My two parents Dennis Charles LaGatta and Adriana Gutierrez married in 1975. In 1986 they had my older brother Christopher Andres LaGatta and in 1990 they had my younger sister Monica LaGatta. As a family unit we have internally migrated within the United States several times. In the summer of 2000, my immediate family moved to Birmingham from Sarasota, Florida, USA. They were seeking economic opportunity in form of a new job with a construction firm, Heery International, and what my parents describe as a combination of boredom and genetically driven “wanderlust,” otherwise known as “itchy feet.” In the winter of 1995, my family moved from Washington, DC, USA to Sarasota stating boredom, curiosity, wanderlust, and a desire for a change of environment and a new job prospect with The Richy Organization (TRO) provided just that opportunity. In 1988, my family, without my unborn sister, moved to Washington, DC (a return move for my parents) from Atlanta, Georgia, USA for the economic prospects of a new job and wanderlust. My brother and I were born at West Paces Ferry Hospital in Fulton County, Atlanta, Georgia. In 1977, my parents moved to Atlanta from Washington, DC pulled by the economic prospects of attending graduate school at the Georgia Polytechnic Institute. The lower cost of living and the fact that they had already assimilated to Atlanta formed the justification for this move. In 1975, my parents moved to Washington, DC from Atlanta for their first jobs, which is where they met. My family has deep routes in frequent migrations which go back for centuries.

In 1970, the Gutierrez bloodline settled in North America. Driven by the financial needs of four of their six children entering college and the difficultly of supporting this on a Colombian income, my maternal grandparents, Oscar Gutierrez Pinzon and Adrienne Janeth Elizabeth Gray, moved back to the United States to Atlanta from Cali, Colombia, South America.

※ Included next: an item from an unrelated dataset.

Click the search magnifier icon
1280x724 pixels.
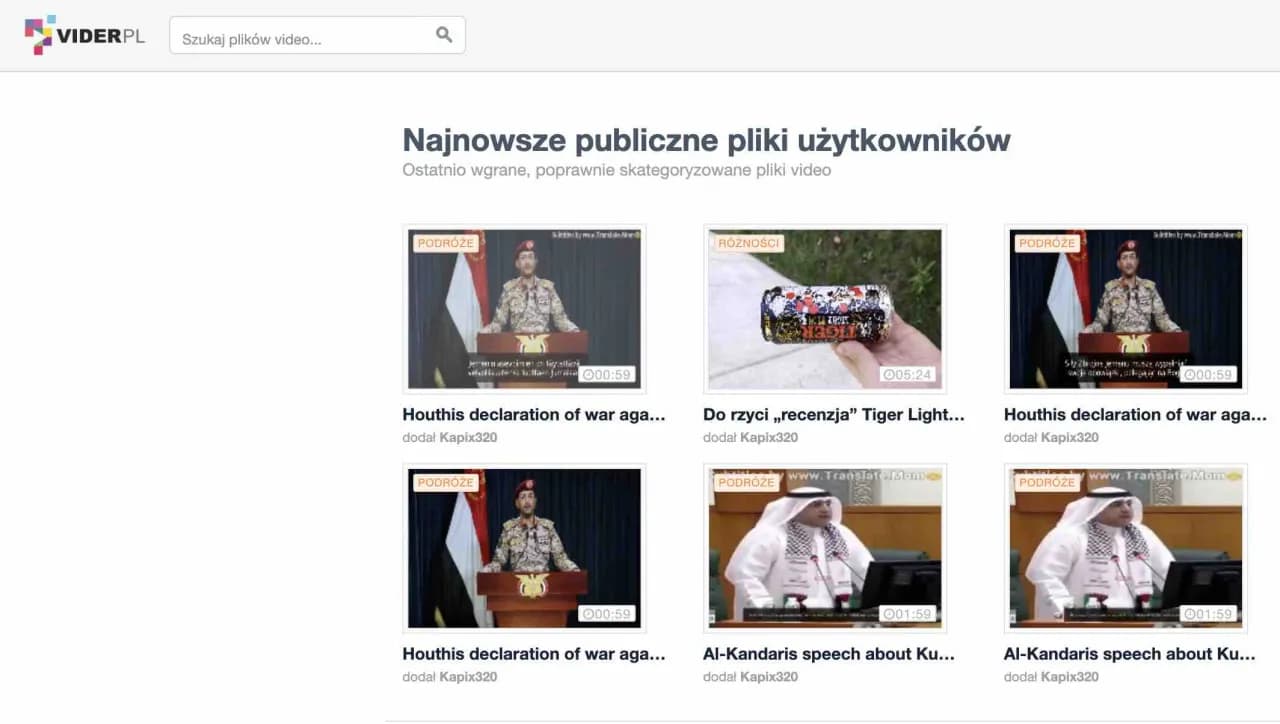click(443, 33)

In 1949, Oscar Gutierrez Pinzon married Adrienne Gray of the Bronx, New York City, New York, USA. In 1942, Oscar Gutierrez moved to New York from Cali after being accepted to Brown University. After arriving to register for classes at Brown University, it was quickly discovered that, at the time, my grandfather spoke no English and he was not allowed to attend the university. After one year, my grandfather was better assimilated with the culture and the language and attended Rensselaer Polytechnic Institute in New York where he met my grandmother who happened to be the first female engineer to graduate from RPI. Ironically this also happened to be the same school which my father, born in Troy, New York and raised in Waterford, New York, attended 30 years later before meeting their daughter and my mother in Washington, DC.

After graduating college, my grandfather again migrated internationally and returned to Cali with my grandmother where, in true Colombian fashion, they had their six children on their small farm. Born to Oscar and Adrienne were Ricardo, Eliza, Peter, Adriana, Maria Elena, and Carlos Gutierrez. Oscar Gutierrez was born July 22, 1924 from Carlos Gutierrez Arango and Blanca Pinzon Suarez of Manizales, Caldas, Colombia. Carlos Gutierrez was born on April 10, 1888 to Emilio Gutierrez Alvarez and Emilia Arango. Emilio Gutierrez was presumed to be a grandson to Jose Maria Gutierrez Alvarez who, again in true prolific Colombian fashion, had 30 known children from his two wives, Dolores Arango and later her sister Anselma Arango. Carlos Gutierrez arrived circa 1918 to Cali, several hundred miles away and several days donkey ride to seek his fortune in cattle ranching, sugar cane farming, other commercial enterprises, and as Colombia's “Coffee King” buying and exporting coffee to the world. After establishing his enterprise, Carlos completed step migration and illustrated the gravitational model by moving from the rural Abejorral Antioquia, Colombia to the more populated but still agrarian, more accessible, city of Cali, where he returned with his 14 children. The Arango side of the family can be traced to Antonio Arango migrating from the Spanish province of Asturias Cartagena de Indias, Colombia in 1654 via the port of Seville, Spain, Eastern Europe. There he served in the military and then moved to Abejorral Antioquia where he began to get involved with cattle ranching and agriculture.